If you asked him about it, he would tell you
it was from his latest visit to Morocco,
where everyone’s smiles are wider than their dark faces,
their teeth white as Russian snow.
He’d go on about the markets,
more plentiful than raisins in raisin bread.
Markets with spices, vegetables, ivory,
ebony, gold, liquor, and clothes with more colors
than you’ve ever seen in your life.
He could go on about it for awhile, until you asked him
about the tail of a tattoo hidden under the sleeve of his left upper arm,
the one of the squinting red serpent.
Then, he’d groan and put a hand over his eyes, smiling
sheepishly beneath his fingers. Nothing could stop him
from telling about his single trip to the Orient –
he’d begin by folding his hands behind his head.
You’d be taken into a neat countryside with strange flat-topped trees
a wide sky fringed by purple mountains
and curved red-and-black roofs,
past pointed round hats in spiking green fields that led as far as the eye could see.

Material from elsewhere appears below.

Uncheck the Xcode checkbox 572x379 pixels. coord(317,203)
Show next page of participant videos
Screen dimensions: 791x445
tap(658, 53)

He would skip over the part where he’d gotten drunk on
rice wine and tell you that he was conscious
when he’d received his reptilian tattoo.
He’d laugh boisterously about it, and you’d see the gap
in his bottom jaw.
Strangely, though, if you ask the Czarevich about the missing
incisor, he’d change the subject quickly, and a sadness would shine
in his silver eyes for just a second before it dissipated.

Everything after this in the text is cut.